10 Struggles You Endure As A Hopeless Romantic In The Hook-Up Culture
I’ve been a hopeless romantic since before I could read. Literally. I remember having a crush on this little girl in kindergarten -- she learned to read before me, and I was smitten.
As I got older, not much changed. Other than the apple of my eye. There is not much that I find more valuable or more important than finding the love of your life.
Hopeless romantics are people who, no matter how much they wish they could, simply can’t give up on love. They can be hurt countless times and, nevertheless, they always come back for second servings.
Being a hopeless romantic can be tough. Over the years, however, you learn a lot -- both about yourself and what it is you’re looking for in a partner.
Here are a few things hopeless romantics go through as they make their way to finding true love:
1. You date a lot of the wrong people.
As hopeless romantics, finding love is always on the top of our list of priorities. So… we do what we believe makes the most sense. We date. And we date often. And we almost always date the wrong people.
Thankfully, in time, you learn what works, what doesn’t work and you begin to better understand the type of individual you should invite to be a part of your life.
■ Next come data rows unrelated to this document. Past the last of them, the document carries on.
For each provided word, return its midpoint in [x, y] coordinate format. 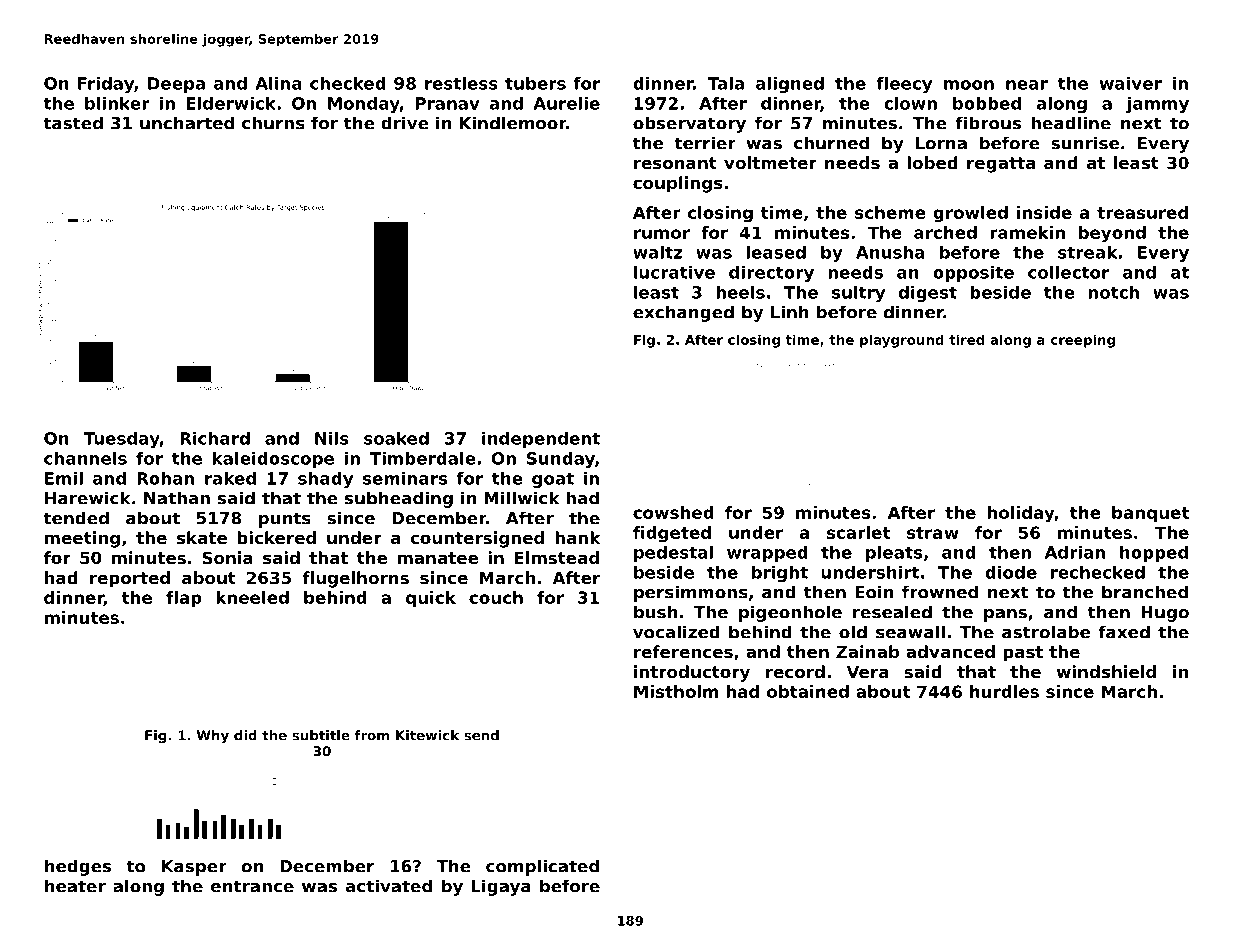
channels [85, 458]
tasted [73, 123]
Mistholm [676, 691]
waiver [1131, 83]
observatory [689, 124]
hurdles [1004, 691]
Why [213, 736]
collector [1068, 272]
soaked [396, 438]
2. You go through long periods of loneliness.
After many a failed attempt at finding true love, you likely decide to take a break from it all and spend some time focusing on yourself. Once you feel that you’ve had enough “me time,” you always hop back on the wagon -- you can’t give up on finding the love of your life.
3. You give up on love and decide YOLO is your life motto.
Then, every so often -- almost always after a bad breakup -- you decide to call it quits altogether. No more looking for love. No more dating.
All you want to do is enjoy your life and make less-than-ideal decisions. The ride becomes bumpy for a while, but being the hopeless romantic that you are, you inevitably set your priorities straight.
4. You realize love will never be a Disney fairytale.
Every woman is a princess and every man is a hero -- our world is far different from that of any Disney movie. Every hopeless romantic’s hopelessness stems from some love story or other.
We cherish the concept as much as we do because we believe love to be an attainable perfection. Unfortunately, nothing in the universe is perfect. Not even love.
5. You become unwilling to make compromises.
Hopeless romantics almost always start off by expecting nothing short of perfect. They expect perfect moments, perfect memories and a perfect partner. Thankfully, being in love often allows for a certain level of flaw-blindness.
As time passes, however, and we regain our sight, reality kicks in. When we realize that our partner isn’t as perfect as we believed him or her to be, we often get cold feet.
6. You start making too many compromises.
When we fail to find love repeatedly, some of us decide we’re willing to make some compromises just so that we can settle. This is incredibly unfortunate, as settling never works out for the best. Eventually, we remember our worth and decide to follow a different path.
7. You decide you need to spend more time searching.
After years of trial and error, we consider that spending more time searching for the right person may give us better results. We spend some time drawing up the ideal person and considering where we are most likely to meet him or her. Most likely, we end up signing up for several dating apps.
8. You question whether or not you are the problem.
Maybe it isn’t him or her… maybe it really is you. Of course, that's always a possibility. Sometimes we need to grow as individuals in order to be capable of loving another person the way he or she deserves to be loved.
Sometimes we aren’t yet good enough for the love of our lives. No one is perfect, and there will always be things to improve on. Even if you’re not the problem, you hopefully decide to direct more focus on yourself and your personal growth.
9. You decide searching isn’t doing you much good.
They say you don’t find love, but love finds you. I’d like to think that you can increase your chances of finding the love of your life, but the truth is that it all comes down to chance.
Whether you find him or her while looking or if he or she just happens to stumble into your life really depends on chance. You never know where life is going to take you -- especially when it comes to love.
10. You get lucky.
This is the day that all hopeless romantics wait for: the day they meet the one. How you managed to cross each other’s paths... you have no idea, but you knew what you found almost the minute you found it.
This is the beginning of the happy ending you’ve been waiting for. Now the only question is whether the two of you are strong enough and wise enough to make it work.